Rep. Harder: I think the FDA puts its credibility at a very high level, which is important. You wanna make sure that people have trust. That when the FDA says something is safe, that everybody accepts it. But there needs to be more progress here because this bottleneck is costing us a ton of money.
People don't realize how much progress China has made on biopharma. It's a huge portion of their inputs. And even countries like Australia do clinical trials at the exact same safety standards as in the United States for a fraction of the cost at much greater speed. So we can learn a lot from other countries here.
And a big piece of it is making sure that folks actually have an incentive to actually join these clinical trials and try to discover if these drugs can actually work. Because if they can, it'll be better for all of us.
Gary Winslett: Totally agree. Okay, last question because I know we're running out of time. I wanted to ask you about your favorite sort of unusual or unorthodox policy idea. So one that I have on this is Pat, do you know what Patriots Day is?
Rep.
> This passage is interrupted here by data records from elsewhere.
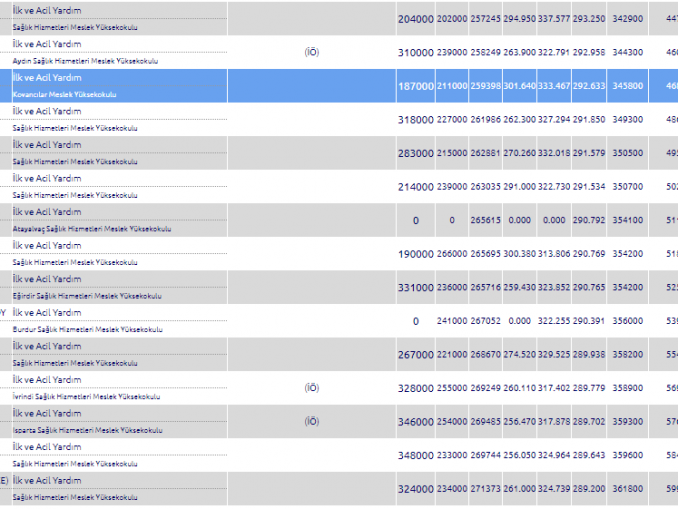This screenshot has width=678, height=509.
Task: Open Atayalvaç Sağlık Hizmetleri Meslek Yüksekokulu
Action: [x=91, y=229]
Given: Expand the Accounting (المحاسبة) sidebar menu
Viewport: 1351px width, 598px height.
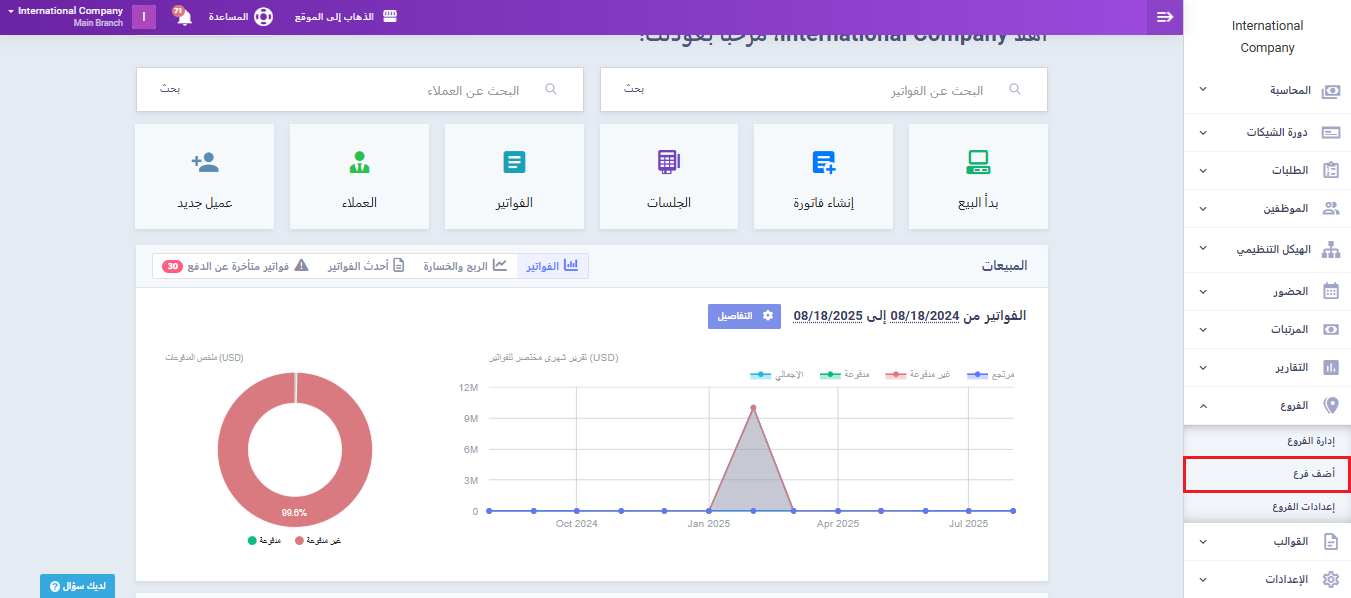Looking at the screenshot, I should 1267,90.
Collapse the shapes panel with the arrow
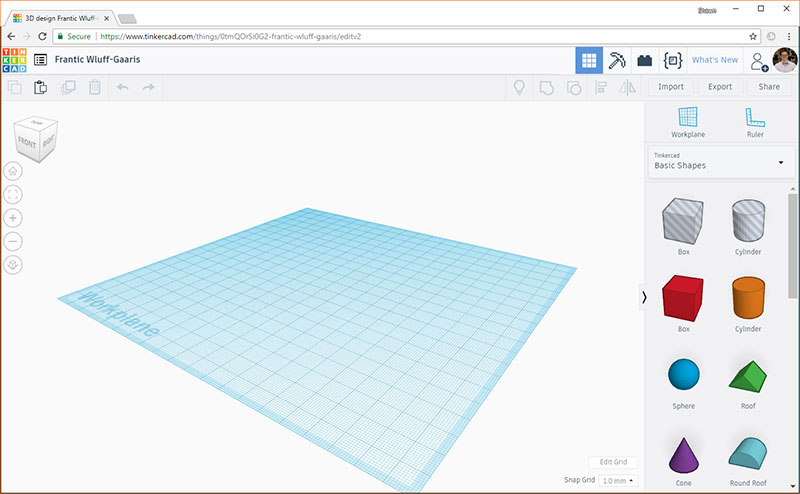 (644, 297)
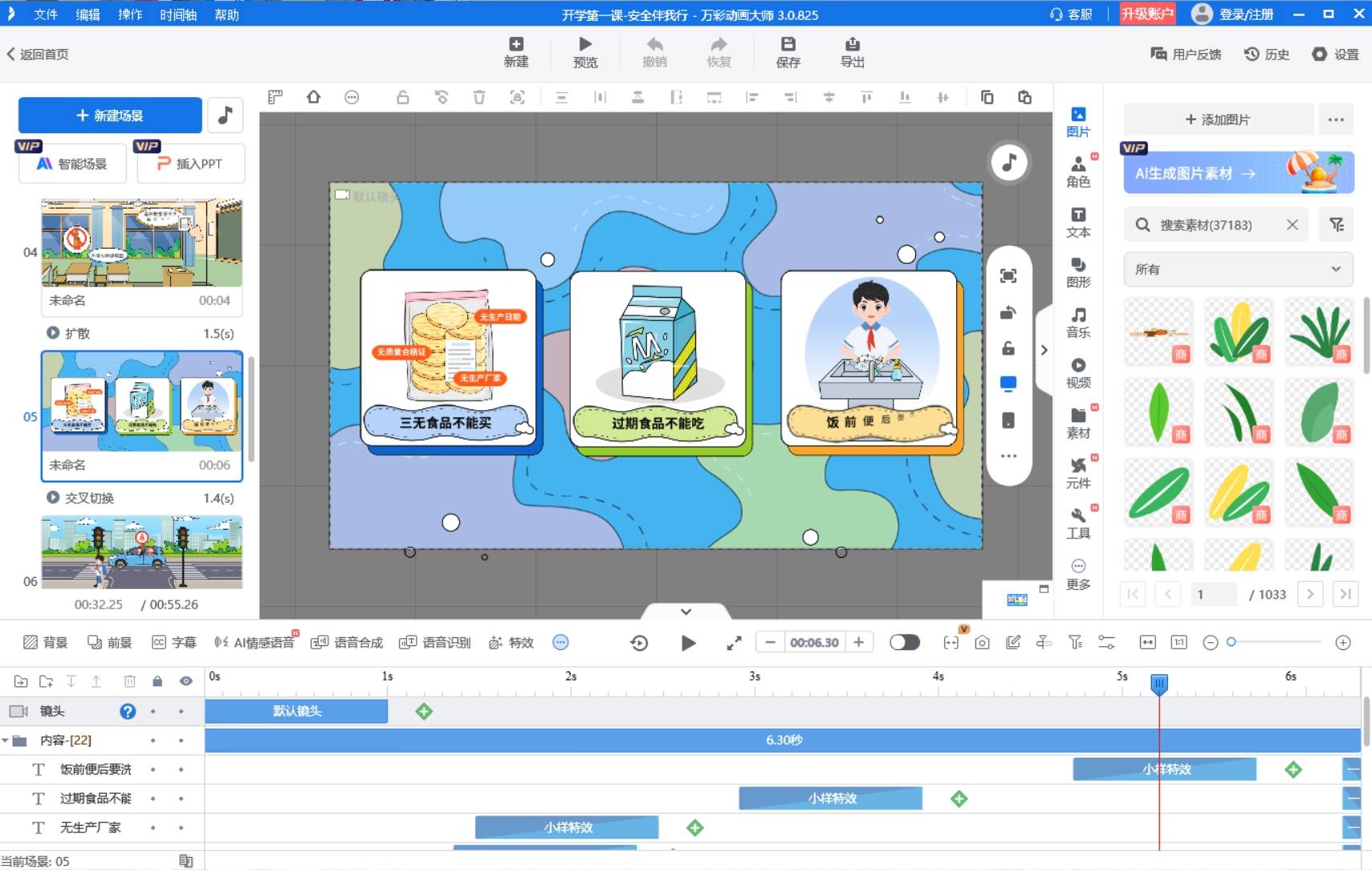Click the music note button beside 新建场景
Viewport: 1372px width, 870px height.
click(226, 116)
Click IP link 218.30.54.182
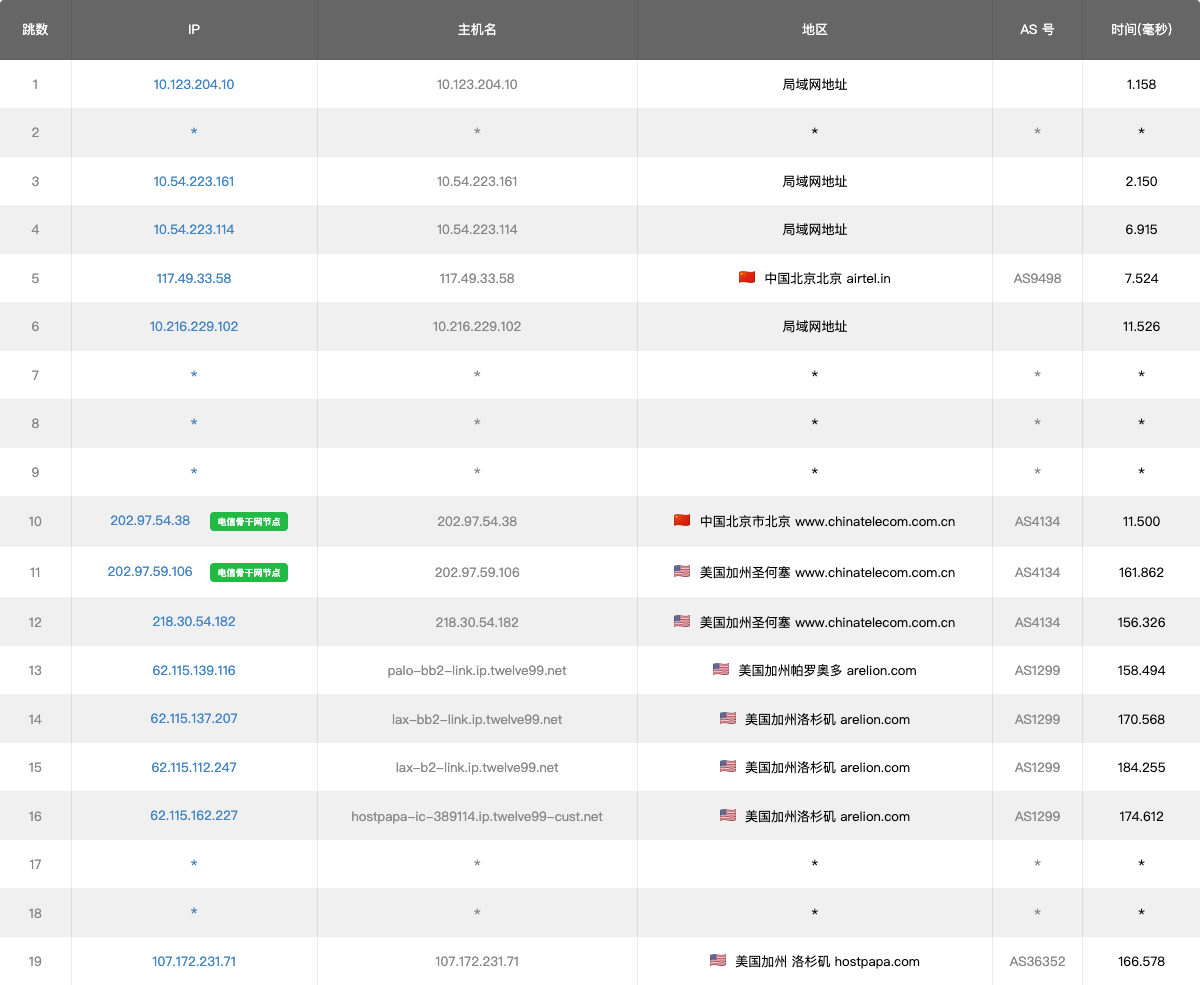 pyautogui.click(x=194, y=621)
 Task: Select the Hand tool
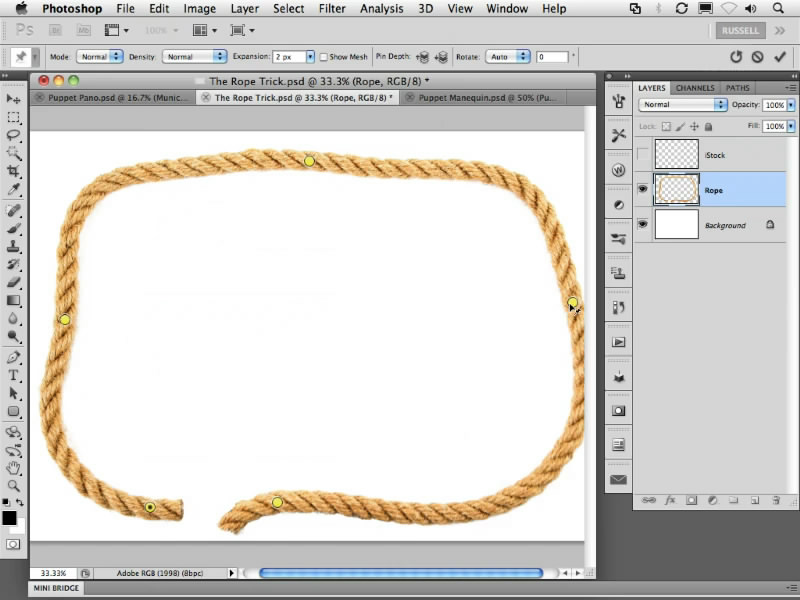click(x=14, y=467)
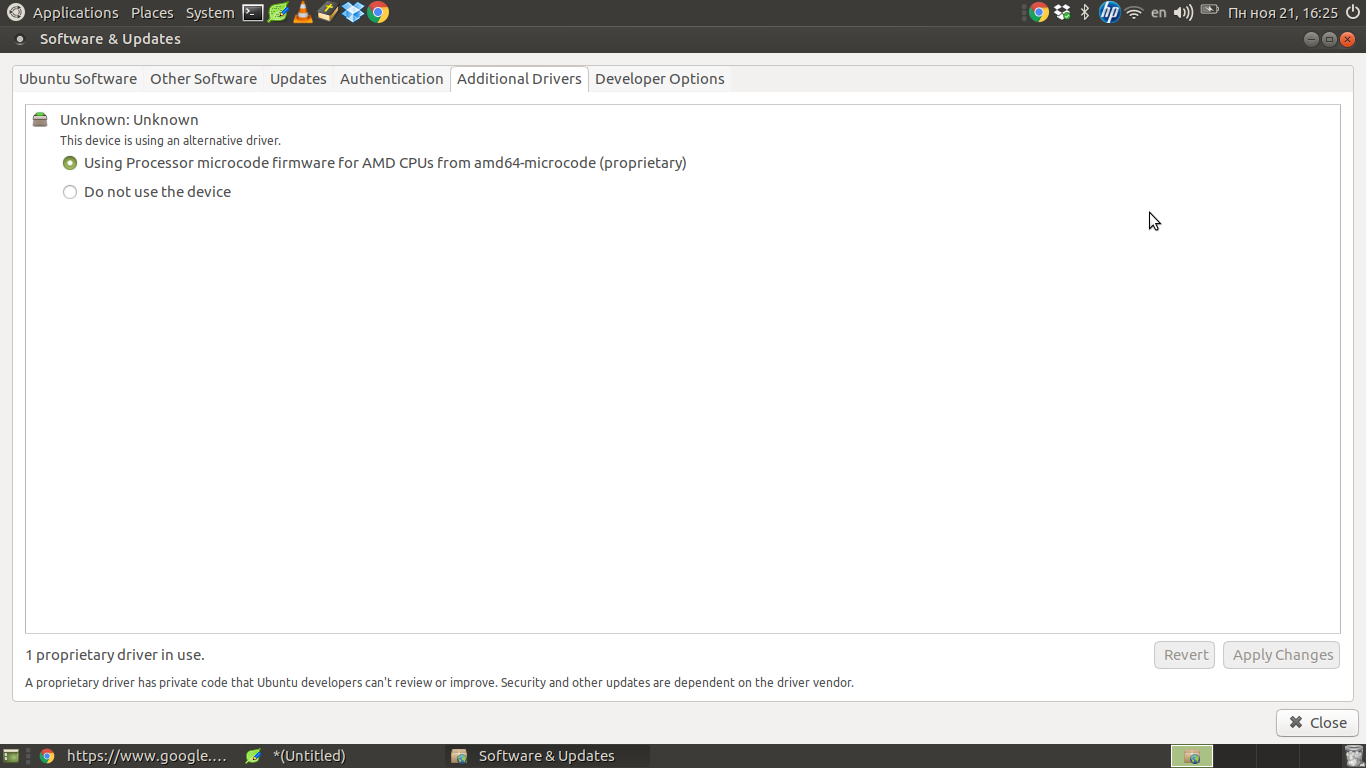Click the Close button
The width and height of the screenshot is (1366, 768).
click(1317, 722)
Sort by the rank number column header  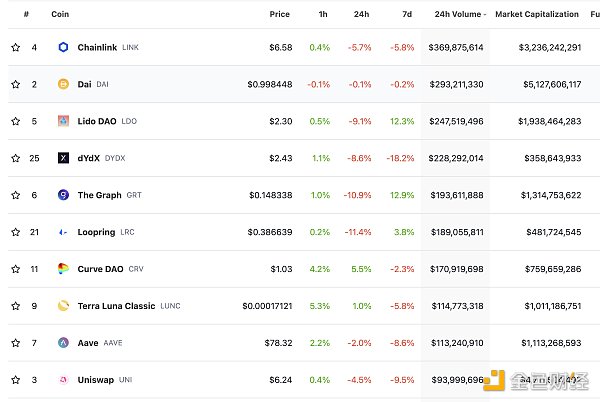[x=26, y=14]
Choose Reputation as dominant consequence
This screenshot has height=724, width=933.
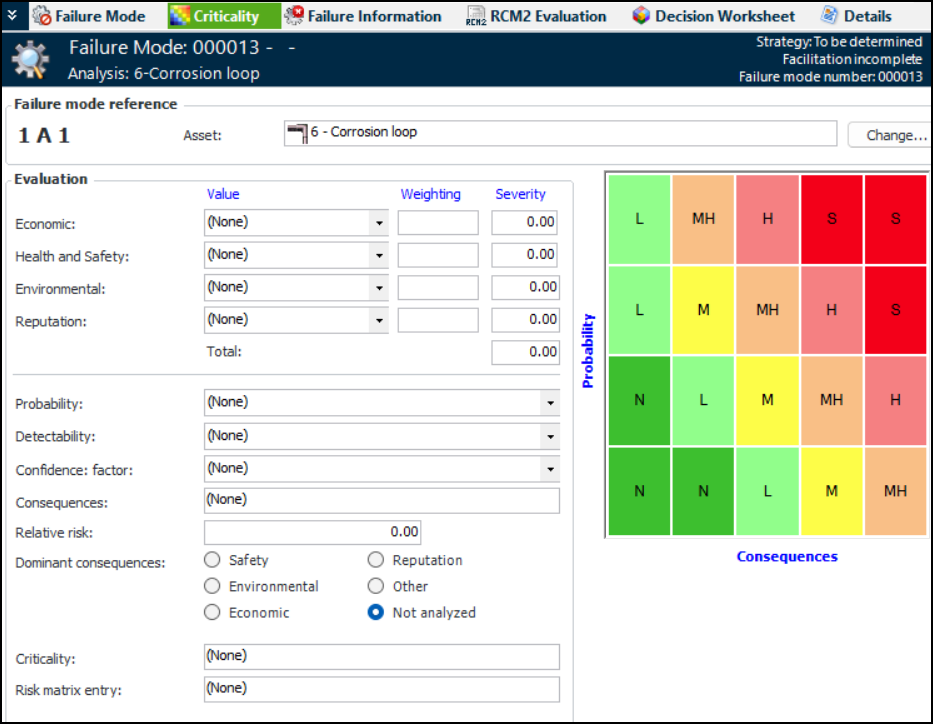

Harder: No.
Gary Winslett: It's the third Monday in April in Boston, Massachusetts, the whole state, and it's always when they run the Boston Marathon, and it's a state holiday and it commemorates the battles of Lexington and Concord that started the Revolutionary War.
I would love to see that turned into a national federal holiday because we have this long stretch from President's Day in February, all through Memorial Day with no federal holidays. And so Patriots Day in April would just be a primo three day weekend for the spring. So I'm just curious, do you have any of these other kinds of unusual policy ideas?
Rep. Harder: When I was a kid I actually wrote an op-ed for my school newspaper about how we should abolish summer vacation and actually just give everybody three-day weekends…year round…so very similar. My teachers hated it because they all got second jobs over the summer to make extra money.
But to me, you actually get sick of the summer in the last month or two, right? You're enjoying it, you have fun, but it gets a little bit boring over time versus a three day weekend you enjoy every single week. It's better to have a little bit less time and you'd be more focused during the four days that you actually have school or for work.
So obviously not good for all parents, but I think it would be a game changer for kids that sit the last couple weeks of summer vacation and feel like they have nothing to do.
Gary Winslett: Yeah I think that's great. Congressman, thank you so much for your time. It was great having you on today. We really appreciate it.
Rep. Harder: Thank you. Thanks for all the work you do.
Gary Winslett: Yeah, have a great day.